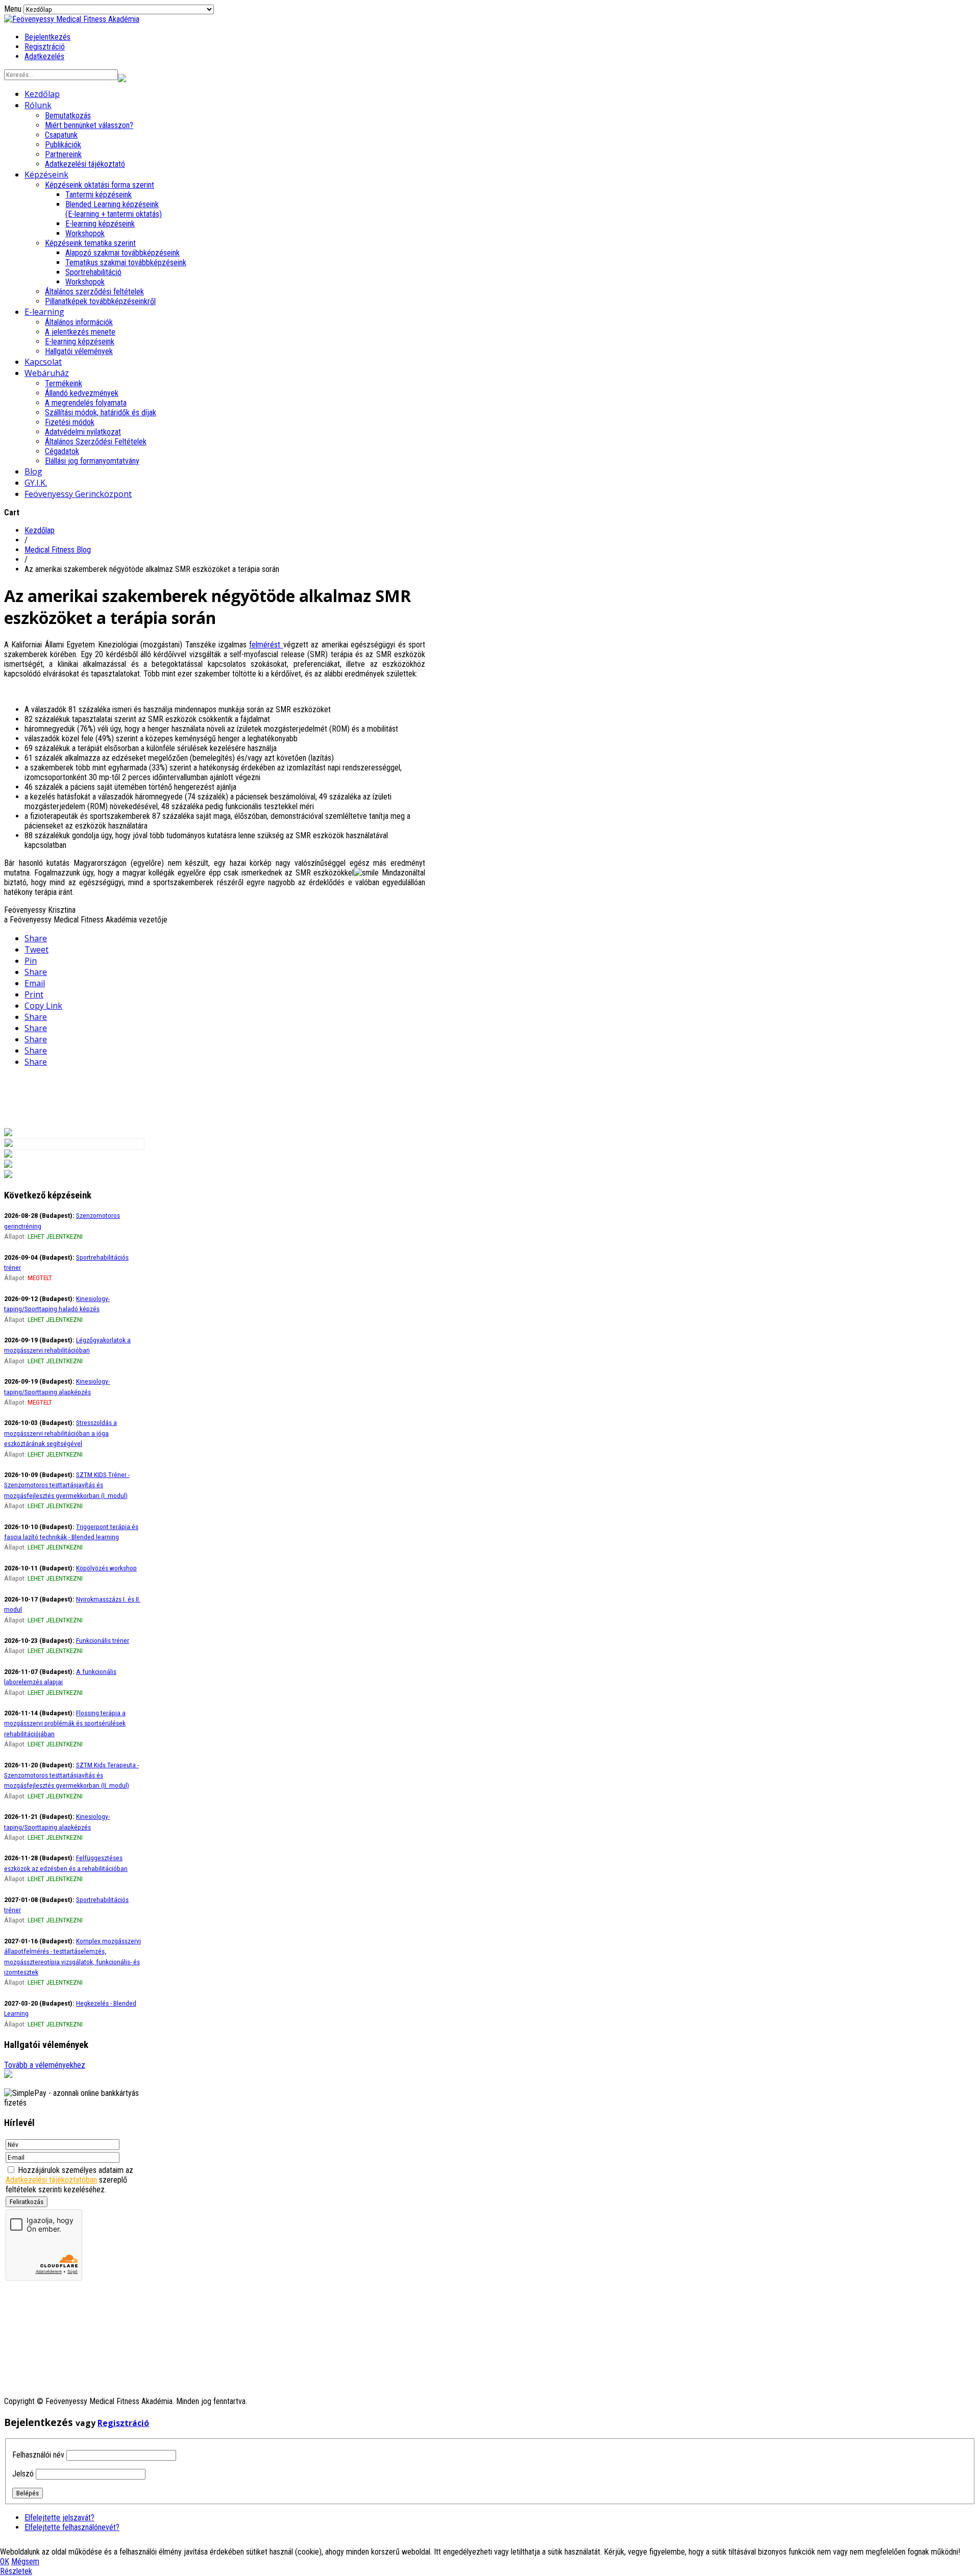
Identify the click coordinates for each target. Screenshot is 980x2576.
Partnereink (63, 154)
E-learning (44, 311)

* * *

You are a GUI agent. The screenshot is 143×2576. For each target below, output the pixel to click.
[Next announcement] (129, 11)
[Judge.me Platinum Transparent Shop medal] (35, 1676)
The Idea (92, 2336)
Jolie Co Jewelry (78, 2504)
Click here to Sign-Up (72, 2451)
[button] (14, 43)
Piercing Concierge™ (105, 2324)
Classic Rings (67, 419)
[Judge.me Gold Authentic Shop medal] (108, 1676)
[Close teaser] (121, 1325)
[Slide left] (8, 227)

==

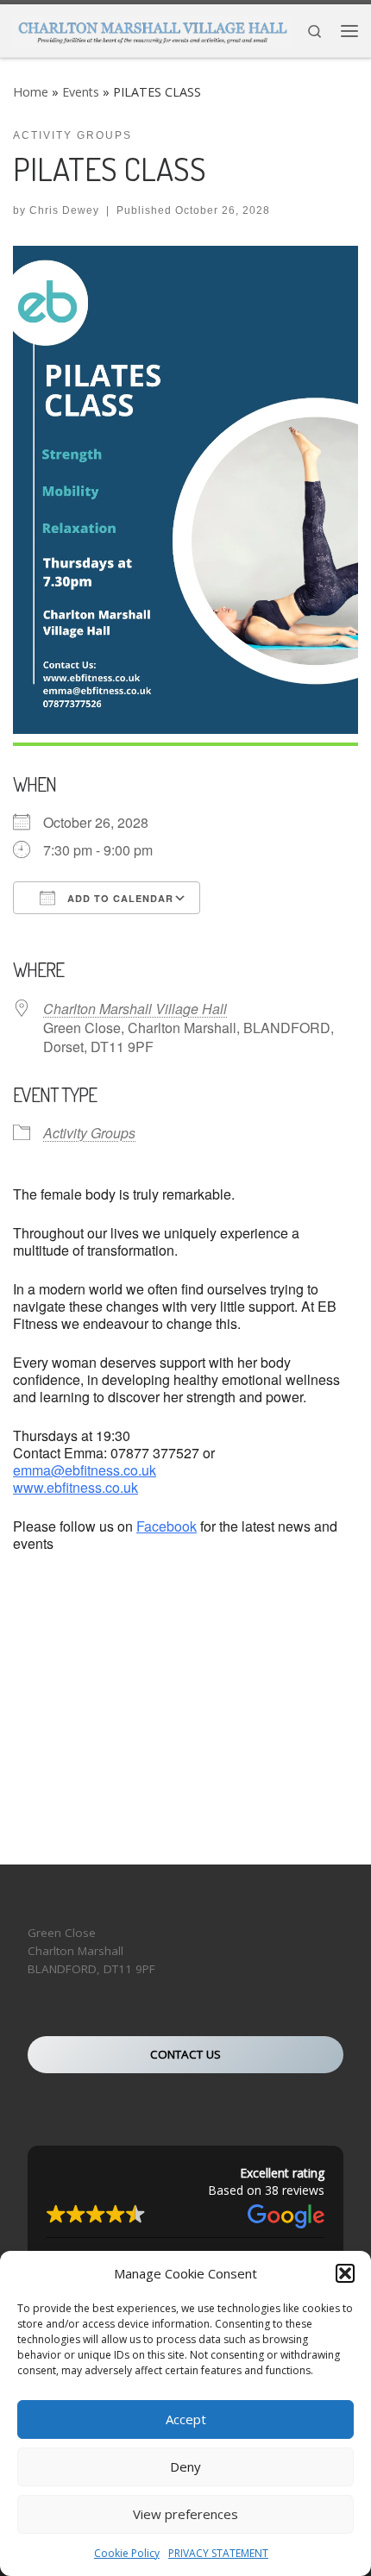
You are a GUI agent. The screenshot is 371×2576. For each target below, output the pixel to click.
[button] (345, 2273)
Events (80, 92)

- TASK TO CARRY OUT: Print, from the entries above, the line with "Click here to Sign-Up (72, 2451)", the line with "[Slide left] (8, 227)" and all lines between them, exactly and with nothing else.

- ANSWER BOX:
Click here to Sign-Up (72, 2451)
[button] (14, 43)
Piercing Concierge™ (105, 2324)
Classic Rings (67, 419)
[Judge.me Gold Authentic Shop medal] (108, 1676)
[Close teaser] (121, 1325)
[Slide left] (8, 227)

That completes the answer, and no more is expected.